Some people say this stretch of FM 170 leads to nowhere, but they are wrong. This has always been somewhere, an austere, bare-bones region that generations of intrepid and resourceful people have called home. Archeologists believe that humans first arrived between 8000 and 6500 B.C. Later, Paleo-Indians occupied the region for thousands of years. Within the first few miles out of Presidio, La Junta de los Ríos, likely the oldest known settlement in the state, will appear. When Spanish explorer Cabeza de Vaca passed through there in 1534, he found a thriving community of villages, established by the Patarabueyas, who operated a trade network with help from the nomadic Jumano tribe.

Nothing of this ancient past remains in apparent evidence except for the land itself. Drought has transformed the place into a creosote-filled desert. Now, the landscape is favored by independent-minded artists like Rackstraw Downes, the British-born, New York-based plein-air painter who renders the area’s natural sand hills and human-made artifacts, which consist of a racetrack and a water tower, in a wistful, mystical palette. The late Texas painter A. Kelly Pruitt made La Junta his home, living and creating art in a hand-fashioned gypsy wagon beneath the shade of a tin barn that can still be seen from the road. Pruitt, who died in 2009, is buried nearby, alongside his dogs.

Twelve miles up from La Junta lies the settlement of Indio, established by pioneer John W. Spencer in 1854. Indio is now demarcated most clearly by its surviving remnant, the Indio Ranch Cemetery, located on a short bluff just above the road. Industry once thrived here courtesy of pioneer Esteban Ochoa, who implemented an irrigation project to grow cotton in 1917, then built a cotton gin. Little is left to see of the community, though, beyond the cemetery’s headstones and rows of cross-marked rock piles denoting graves, many unidentified.

Today, seasonal bee-keeping is the dominant industry in this area. Colorado-based Haefeli’s Honey Farms places thousands of hives here as well as additional FM 170 locations so that the high-altitude bees can winter in a warm climate. Tom Haefeli, whose family started its Presidio operation in the late 1960s, says the Big Bend area enhances the honey with flavors of flowering desert plants. It also provides a healthy environment in which his bees can recover after spending most of the year pollinating crops elsewhere, including California and Colorado. “Large-scale, organized farms use lots of pesticides and that’s hard on my bees,” Haefeli explains. “But out here there’s none of that. When the desert blooms, it’s chemical-free.”

Some people say this stretch of FM 170 leads to nowhere, but they are wrong. This has always been somewhere.
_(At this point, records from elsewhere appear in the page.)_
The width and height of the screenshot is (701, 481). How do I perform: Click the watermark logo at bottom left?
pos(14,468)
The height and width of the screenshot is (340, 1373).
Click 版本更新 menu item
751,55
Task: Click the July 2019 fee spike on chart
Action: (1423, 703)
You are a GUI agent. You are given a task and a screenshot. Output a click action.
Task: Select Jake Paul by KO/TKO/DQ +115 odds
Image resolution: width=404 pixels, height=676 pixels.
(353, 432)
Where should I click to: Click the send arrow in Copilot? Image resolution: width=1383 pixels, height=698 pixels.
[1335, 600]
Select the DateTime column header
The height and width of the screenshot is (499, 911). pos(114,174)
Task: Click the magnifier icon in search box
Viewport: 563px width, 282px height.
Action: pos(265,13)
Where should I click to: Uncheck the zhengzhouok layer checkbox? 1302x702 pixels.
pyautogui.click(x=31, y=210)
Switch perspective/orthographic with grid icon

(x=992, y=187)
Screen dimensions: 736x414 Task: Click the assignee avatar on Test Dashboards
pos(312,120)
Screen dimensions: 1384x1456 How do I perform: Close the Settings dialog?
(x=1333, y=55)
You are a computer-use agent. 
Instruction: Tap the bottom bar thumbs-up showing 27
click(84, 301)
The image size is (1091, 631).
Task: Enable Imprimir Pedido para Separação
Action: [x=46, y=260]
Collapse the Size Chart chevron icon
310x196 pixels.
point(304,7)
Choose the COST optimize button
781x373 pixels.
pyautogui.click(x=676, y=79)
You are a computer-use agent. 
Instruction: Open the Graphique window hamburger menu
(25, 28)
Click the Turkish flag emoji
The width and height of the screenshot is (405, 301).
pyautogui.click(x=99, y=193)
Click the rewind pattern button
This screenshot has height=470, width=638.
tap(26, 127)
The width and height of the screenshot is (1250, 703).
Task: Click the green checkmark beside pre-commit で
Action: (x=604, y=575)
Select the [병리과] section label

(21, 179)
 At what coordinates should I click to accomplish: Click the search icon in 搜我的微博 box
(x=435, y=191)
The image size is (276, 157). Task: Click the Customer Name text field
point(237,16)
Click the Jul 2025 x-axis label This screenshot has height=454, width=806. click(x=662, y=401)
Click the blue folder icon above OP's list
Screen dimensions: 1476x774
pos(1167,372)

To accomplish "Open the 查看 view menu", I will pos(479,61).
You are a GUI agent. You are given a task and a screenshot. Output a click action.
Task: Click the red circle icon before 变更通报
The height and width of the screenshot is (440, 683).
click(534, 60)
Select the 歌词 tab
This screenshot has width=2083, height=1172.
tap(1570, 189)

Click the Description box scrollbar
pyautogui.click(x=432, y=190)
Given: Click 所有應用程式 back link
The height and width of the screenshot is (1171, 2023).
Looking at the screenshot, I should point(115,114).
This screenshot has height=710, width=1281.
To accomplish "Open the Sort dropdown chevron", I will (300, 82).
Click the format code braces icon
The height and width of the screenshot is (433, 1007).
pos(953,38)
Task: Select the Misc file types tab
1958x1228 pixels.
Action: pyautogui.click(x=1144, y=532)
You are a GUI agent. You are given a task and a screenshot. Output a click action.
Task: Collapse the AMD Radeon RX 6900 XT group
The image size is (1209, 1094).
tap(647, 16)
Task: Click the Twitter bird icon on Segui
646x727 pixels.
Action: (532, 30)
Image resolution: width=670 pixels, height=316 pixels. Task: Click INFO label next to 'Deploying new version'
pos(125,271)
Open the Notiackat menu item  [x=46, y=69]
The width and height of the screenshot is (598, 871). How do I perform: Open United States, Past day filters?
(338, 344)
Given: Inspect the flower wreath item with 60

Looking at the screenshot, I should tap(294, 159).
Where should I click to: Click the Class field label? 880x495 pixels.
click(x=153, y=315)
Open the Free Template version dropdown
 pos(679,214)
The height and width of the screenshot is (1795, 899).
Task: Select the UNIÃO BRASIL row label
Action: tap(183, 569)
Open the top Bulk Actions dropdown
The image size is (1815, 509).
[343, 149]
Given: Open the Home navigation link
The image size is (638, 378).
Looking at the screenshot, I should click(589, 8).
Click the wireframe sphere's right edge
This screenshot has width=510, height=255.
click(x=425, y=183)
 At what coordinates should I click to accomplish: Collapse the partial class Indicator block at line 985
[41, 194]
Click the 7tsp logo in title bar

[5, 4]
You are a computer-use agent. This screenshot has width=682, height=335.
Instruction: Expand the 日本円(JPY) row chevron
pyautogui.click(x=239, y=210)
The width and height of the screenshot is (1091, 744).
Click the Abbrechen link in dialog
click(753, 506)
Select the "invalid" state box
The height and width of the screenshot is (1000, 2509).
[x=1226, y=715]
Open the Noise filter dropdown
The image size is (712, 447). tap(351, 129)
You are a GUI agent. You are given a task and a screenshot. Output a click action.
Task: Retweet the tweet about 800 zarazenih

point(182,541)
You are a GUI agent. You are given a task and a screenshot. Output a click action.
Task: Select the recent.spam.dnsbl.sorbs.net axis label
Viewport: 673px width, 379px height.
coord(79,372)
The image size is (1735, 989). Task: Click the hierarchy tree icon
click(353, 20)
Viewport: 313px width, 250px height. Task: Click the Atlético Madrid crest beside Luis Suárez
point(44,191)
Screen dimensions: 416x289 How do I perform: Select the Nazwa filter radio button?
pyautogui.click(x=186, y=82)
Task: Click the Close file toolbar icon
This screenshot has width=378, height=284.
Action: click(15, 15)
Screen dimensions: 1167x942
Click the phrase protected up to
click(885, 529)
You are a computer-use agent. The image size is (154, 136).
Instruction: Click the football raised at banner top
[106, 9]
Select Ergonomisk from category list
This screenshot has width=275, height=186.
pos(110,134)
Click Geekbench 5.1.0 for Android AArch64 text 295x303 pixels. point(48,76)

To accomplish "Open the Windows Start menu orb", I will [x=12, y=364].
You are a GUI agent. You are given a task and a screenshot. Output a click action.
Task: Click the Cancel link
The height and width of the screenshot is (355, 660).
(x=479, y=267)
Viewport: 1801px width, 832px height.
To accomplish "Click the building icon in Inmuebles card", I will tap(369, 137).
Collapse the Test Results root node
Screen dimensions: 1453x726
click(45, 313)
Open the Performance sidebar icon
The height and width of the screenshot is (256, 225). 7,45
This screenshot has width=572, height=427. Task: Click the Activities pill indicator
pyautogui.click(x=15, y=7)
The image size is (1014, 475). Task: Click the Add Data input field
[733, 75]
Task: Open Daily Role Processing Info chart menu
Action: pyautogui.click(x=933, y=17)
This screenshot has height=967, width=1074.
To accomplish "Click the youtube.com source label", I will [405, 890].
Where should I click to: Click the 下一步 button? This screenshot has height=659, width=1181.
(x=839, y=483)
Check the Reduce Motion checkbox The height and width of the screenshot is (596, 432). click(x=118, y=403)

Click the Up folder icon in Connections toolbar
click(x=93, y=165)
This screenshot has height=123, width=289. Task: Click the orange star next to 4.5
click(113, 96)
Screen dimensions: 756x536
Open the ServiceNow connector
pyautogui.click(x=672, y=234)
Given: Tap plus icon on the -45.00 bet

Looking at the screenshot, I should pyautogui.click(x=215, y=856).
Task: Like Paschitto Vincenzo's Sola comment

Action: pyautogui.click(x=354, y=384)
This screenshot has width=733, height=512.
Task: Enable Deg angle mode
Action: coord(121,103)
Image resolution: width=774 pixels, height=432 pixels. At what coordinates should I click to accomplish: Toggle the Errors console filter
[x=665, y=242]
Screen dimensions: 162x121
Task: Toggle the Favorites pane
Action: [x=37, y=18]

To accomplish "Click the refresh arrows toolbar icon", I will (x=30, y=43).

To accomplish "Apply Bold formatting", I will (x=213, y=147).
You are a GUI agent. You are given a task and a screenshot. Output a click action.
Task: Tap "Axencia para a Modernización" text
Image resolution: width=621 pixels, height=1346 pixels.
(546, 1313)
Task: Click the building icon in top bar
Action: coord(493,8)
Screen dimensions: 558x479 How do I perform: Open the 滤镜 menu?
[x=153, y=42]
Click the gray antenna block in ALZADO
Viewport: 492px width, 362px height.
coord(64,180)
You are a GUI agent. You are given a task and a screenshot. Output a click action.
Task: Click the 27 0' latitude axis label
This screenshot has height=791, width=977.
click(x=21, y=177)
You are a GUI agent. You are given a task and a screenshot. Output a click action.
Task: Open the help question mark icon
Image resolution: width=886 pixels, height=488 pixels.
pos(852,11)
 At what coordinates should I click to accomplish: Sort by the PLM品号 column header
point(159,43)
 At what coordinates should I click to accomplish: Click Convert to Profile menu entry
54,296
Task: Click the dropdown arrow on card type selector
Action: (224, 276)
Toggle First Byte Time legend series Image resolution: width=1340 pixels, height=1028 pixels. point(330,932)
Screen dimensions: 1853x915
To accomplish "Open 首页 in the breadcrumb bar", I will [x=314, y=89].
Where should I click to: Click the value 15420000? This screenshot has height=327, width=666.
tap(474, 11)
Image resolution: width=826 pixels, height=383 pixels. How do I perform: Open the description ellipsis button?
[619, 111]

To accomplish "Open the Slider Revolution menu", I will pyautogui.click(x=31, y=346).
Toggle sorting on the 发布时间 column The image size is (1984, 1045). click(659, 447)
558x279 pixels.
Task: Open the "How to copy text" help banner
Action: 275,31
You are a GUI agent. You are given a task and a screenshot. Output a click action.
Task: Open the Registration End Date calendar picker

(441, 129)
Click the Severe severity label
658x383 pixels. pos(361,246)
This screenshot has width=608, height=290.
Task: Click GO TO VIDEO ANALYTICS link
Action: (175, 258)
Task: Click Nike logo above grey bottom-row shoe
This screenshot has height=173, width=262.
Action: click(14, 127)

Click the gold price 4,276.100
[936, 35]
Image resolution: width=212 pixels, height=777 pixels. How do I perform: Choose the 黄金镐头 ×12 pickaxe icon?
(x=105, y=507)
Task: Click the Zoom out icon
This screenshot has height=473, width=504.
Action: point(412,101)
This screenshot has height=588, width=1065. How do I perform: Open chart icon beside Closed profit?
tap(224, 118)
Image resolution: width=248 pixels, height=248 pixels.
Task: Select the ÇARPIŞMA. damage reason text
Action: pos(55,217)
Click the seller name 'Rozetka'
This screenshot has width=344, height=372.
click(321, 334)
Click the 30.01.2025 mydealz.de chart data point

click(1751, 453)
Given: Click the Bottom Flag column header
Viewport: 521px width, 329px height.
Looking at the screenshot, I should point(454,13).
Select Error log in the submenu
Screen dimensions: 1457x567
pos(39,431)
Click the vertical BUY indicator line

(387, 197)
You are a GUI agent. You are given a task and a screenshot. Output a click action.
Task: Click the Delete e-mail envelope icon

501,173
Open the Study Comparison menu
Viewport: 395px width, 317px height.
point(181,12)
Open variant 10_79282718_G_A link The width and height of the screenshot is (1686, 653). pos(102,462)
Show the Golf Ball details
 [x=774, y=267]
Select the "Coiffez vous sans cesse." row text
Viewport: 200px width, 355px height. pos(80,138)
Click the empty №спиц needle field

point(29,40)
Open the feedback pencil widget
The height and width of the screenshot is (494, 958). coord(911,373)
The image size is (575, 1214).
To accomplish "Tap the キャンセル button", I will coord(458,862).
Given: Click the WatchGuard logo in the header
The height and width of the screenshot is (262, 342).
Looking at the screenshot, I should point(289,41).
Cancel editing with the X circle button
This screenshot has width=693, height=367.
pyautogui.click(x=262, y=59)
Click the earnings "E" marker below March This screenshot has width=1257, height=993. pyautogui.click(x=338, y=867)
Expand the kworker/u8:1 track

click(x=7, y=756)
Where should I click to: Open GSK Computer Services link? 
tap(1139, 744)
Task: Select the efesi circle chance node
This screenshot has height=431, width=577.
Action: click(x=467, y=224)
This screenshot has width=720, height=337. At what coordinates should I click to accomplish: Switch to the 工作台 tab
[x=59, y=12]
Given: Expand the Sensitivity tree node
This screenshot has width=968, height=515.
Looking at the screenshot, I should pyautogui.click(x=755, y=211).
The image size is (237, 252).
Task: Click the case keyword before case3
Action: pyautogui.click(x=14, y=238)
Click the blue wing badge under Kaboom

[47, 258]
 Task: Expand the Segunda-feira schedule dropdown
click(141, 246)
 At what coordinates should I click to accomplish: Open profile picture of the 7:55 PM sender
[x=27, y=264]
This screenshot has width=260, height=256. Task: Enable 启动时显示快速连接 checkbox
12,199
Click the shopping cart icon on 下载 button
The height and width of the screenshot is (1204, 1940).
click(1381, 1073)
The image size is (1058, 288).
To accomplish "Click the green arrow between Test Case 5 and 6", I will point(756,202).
Drive another 21 miles northwest of Indio and you’ll arrive at Ruidosa, where a few adobe and timber buildings hug the roadway. Established in 1824 as a penal colony, Ruidosa was once occupied by a group of convicts known as the “Condemned Regiment” before the Comanche massacred them. By 1872, Ruidosa had transformed into a farming hamlet, reaching its highest population of 1,722 residents by 1911. Today, according to Jennifer Weaver, proprietor of a general store and bar there, “the entire population is down to about 15 or 20, and that’s within a 10-mile radius.” Weaver’s operation is also the office for the Hot Springs Airport, a dirt landing strip nearby. “The FAA identifier is 3TangoEcho4,” Weaver says. “Be sure and call first for permission to land and to give me time to chase any wild burros off the runway.”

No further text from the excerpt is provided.